Cassidy also repeated a few lies about the organization, claiming that most Planned Parenthood locations are in cities with “lots of [other] OB/GYNs” that could provide sexual and reproductive health care to the patients Planned Parenthood currently serves. “The folks who don’t have access to those cancer screenings live in rural areas,” Cassidy told the patient at the town hall. “They live in areas where there are not enough physicians. So the idea is that we want someone to have to drive—a lower-income person drive—three hours to a Planned Parenthood facility there to get her screening? Or would we rather take that money and put it back in the rural area to allow her to get her health care there?”

Actually, more than half of Planned Parenthood clinics are in rural or “medically underserved” areas, making them critical resources for patients with few other places to turn. And when it comes to contraception care, Planned Parenthood is even more essential. A recent Guttmacher Institute study found that there are about 10,700 health centers that offer free or subsidized birth control in the United States. Planned Parenthood makes up 6 percent of them, but serves 32 percent of all patients who get free or low-cost contraception.
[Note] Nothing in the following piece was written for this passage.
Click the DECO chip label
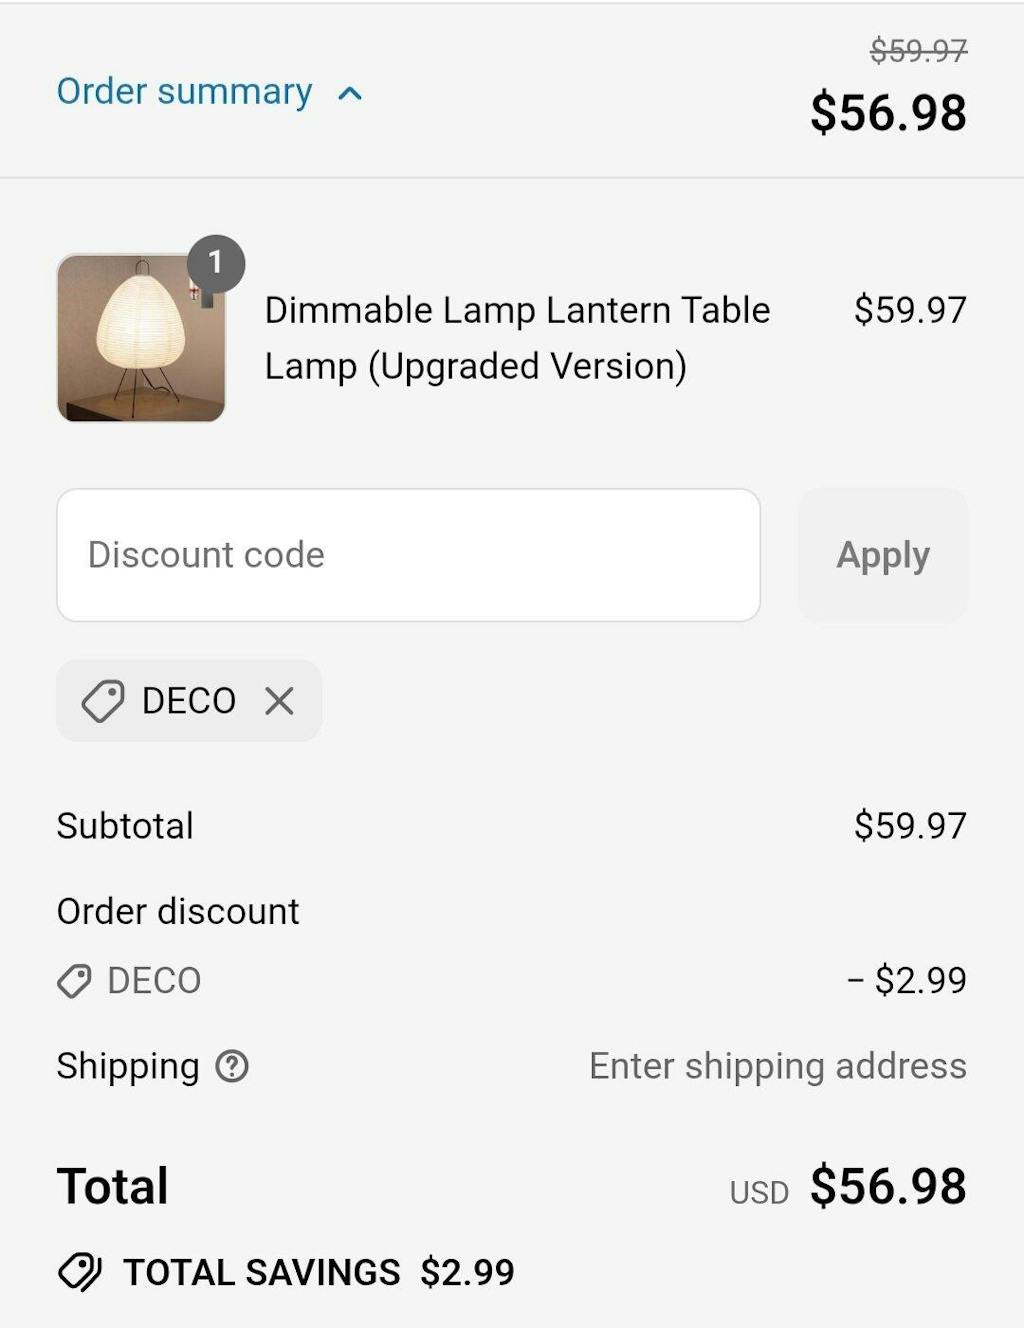Screen dimensions: 1024x1328 pyautogui.click(x=189, y=701)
The vast majority of Planned Parenthood’s contraception patients—85 percent, or about 1.7 million people—live in counties with either no other source of publicly funded birth control or public health centers that would have to at least double their patient load if Planned Parenthood’s patients could no longer get contraceptive services there. In 26 percent of the 415 U.S. counties that currently house Planned Parenthood clinics, the other health centers that provide subsidized contraception would have to sextuple their client loads to make up for the patients a shuttered or hobbled Planned Parenthood would leave behind.

In other words, preventing low-income women from accessing care at Planned Parenthood would force them to travel further to find reproductive health care providers who take Medicaid. And in the short term, forcing patients to switch health care providers to make a political point would cause a possibly dangerous disruption in services. It would take years for any diverted funds to allow other health care centers to scale up and serve a client base that would explode overnight if Medicaid patients got blocked from Planned Parenthood. More likely, those health care centers would never make up for Planned Parenthood’s care at all: Just ask Texas, where defunding Planned Parenthood led to a steep drop in contraceptive use and enrollment in a subsidized women’s health care program. Counties that had Planned Parenthood clinics saw an increase in births by Medicaid patients, who could no longer get their birth control from their neighborhood locations. The world Cassidy envisions, where Planned Parenthood is an urban health care redundancy, is more than a myth or an exaggeration—it’s the exact opposite of the truth.